TRIBUTES have been paid to a family GP who treated thousands of patients in Falmouth at his practice in Wood Lane for over 36 years.
The funeral of Dr Alexander Corbett, who died at the age of 86 on April 15, took place at St Budoc Church on Monday.
He leaves behind his wife Helen, also a doctor, and three children Roger, Lucy and Rosalind, as well as two grandchildren Louisa and Richard.
Dr Corbett was born in County Donegal in 1917 where he grew up. He went to school in Dublin and Enniskillen before going to Trinity College where he studied medicine and got his masters.
It was there that he met Helen and began, what became, a long and happy marriage which saw them as partners at their Woodlane practice for nearly 40 years.
In 1939 Helen became a hospital doctor at Merthyr Tydfil in Wales while Dr Corbett became a locum up in Middlesborough.
He moved down to join her and they were married in Merthyr in 1940 where they managed half a day's honeymoon and didn't even have a wedding cake. A matter that was rectified on their 60th wedding anniversary at Penmere Manor by their son Roger.
The couple came to Falmouth in 1940 where Dr Corbett was a medical officer for the Home Guard and RAF, He took over the Woodlane practice in 1942 from Dr McKernan.
"They had no furniture," said Roger "and ate their meals off the top of an Anderson shelter in the kitchen.
"He and my mother both worked there as sole practitioners, on call seven days a week 24 hours a day.

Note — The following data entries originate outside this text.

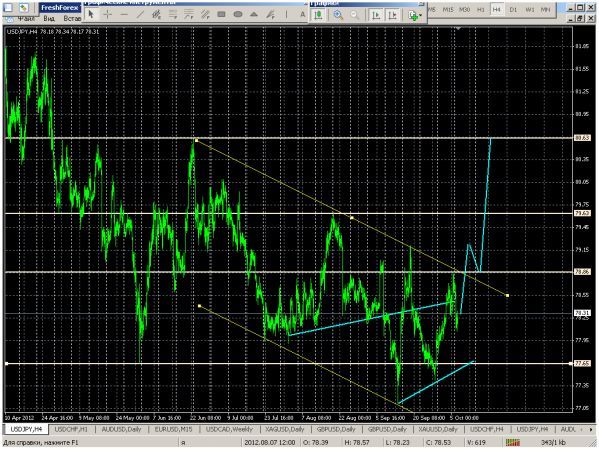Toggle H4 timeframe button

[x=497, y=10]
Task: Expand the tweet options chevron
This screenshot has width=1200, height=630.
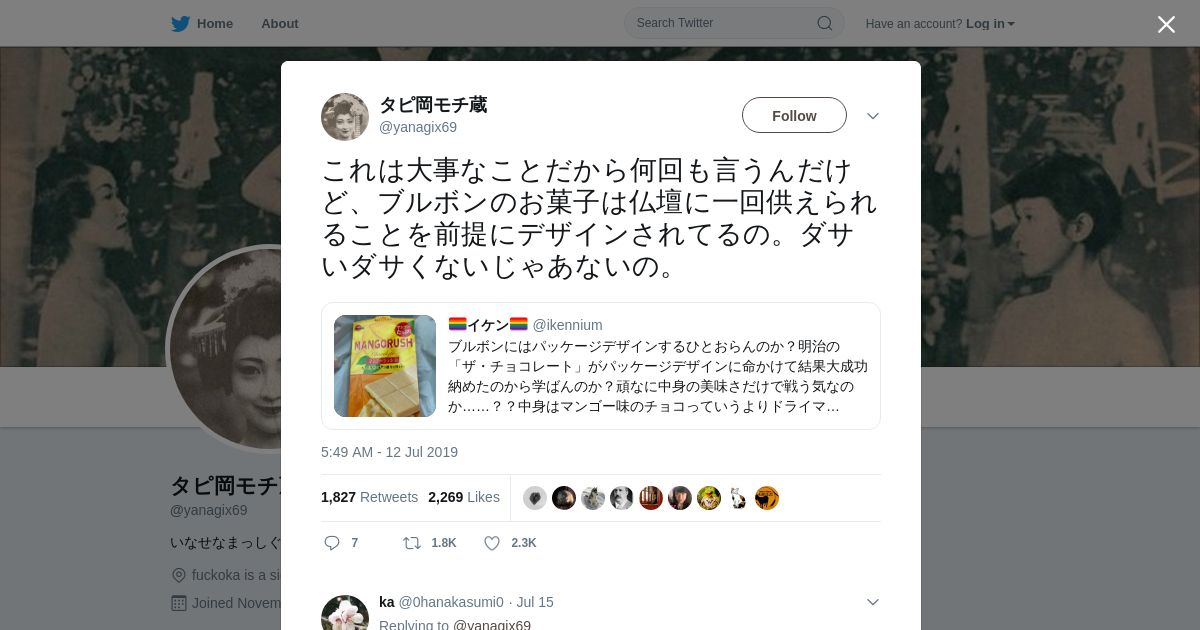Action: 873,116

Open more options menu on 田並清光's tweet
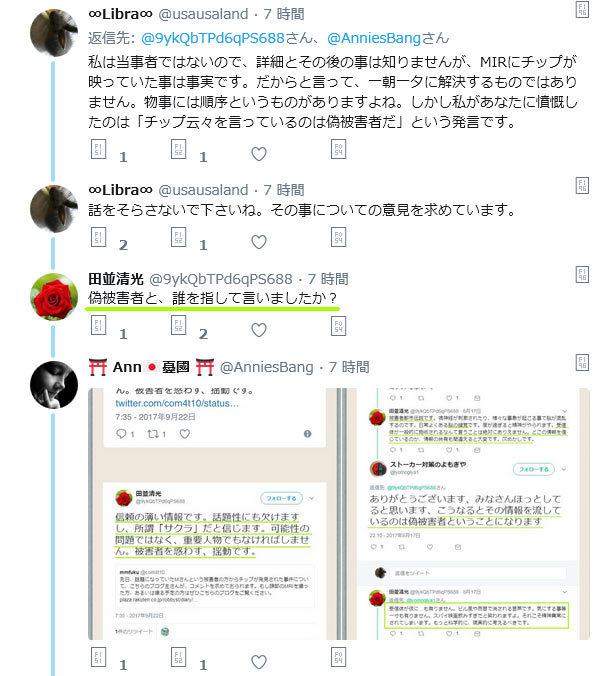582,274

"It was very hard work and they would be called out two or three nights a week for births and deaths and other emergencies.
"It wasn't until the mid 1950s that they started to take a half day. The doctors in the town got together to cover for half a day a week and weekends.
"My father and mother were very highly respected and loved dearly by their patients I am asked to this day how they are nearly 30 years after they retired. He was good friends with everybody and well respected.
He loved his babies and did hundreds of home deliveries. One of the nurses who treated him at the Royal Cornwall Hospital, Treliske was one of his babies, a fact he was very proud of."
He and Helen retired on October 1, 1977.
Dr Corbett was a man of the country loving hunting, fishing and shooting and was master of the Cury Hunt for many years.
His other great love was golf and he was captain of Falmouth Golf Club on a number of occasions
He was a great bridge player and was still playing, and winning, just a few weeks before his death.
He enjoyed sailing and was a member of the Flushing Sailing Club and for a short while the Royal Cornwall Yacht Club.
In his later years he took up bowling and was a member of Budock Indoor Bowling Club and Mawnan Smith Bowling Club.
"He was full of fun with a great love of life with a great deal of enthusiasm for everything he did," said Rosalind. "He did everything full on. He taught us to enjoy ourselves but work hard.
"He had many friends from all different walks of life who have all been so kind in the last year of his life."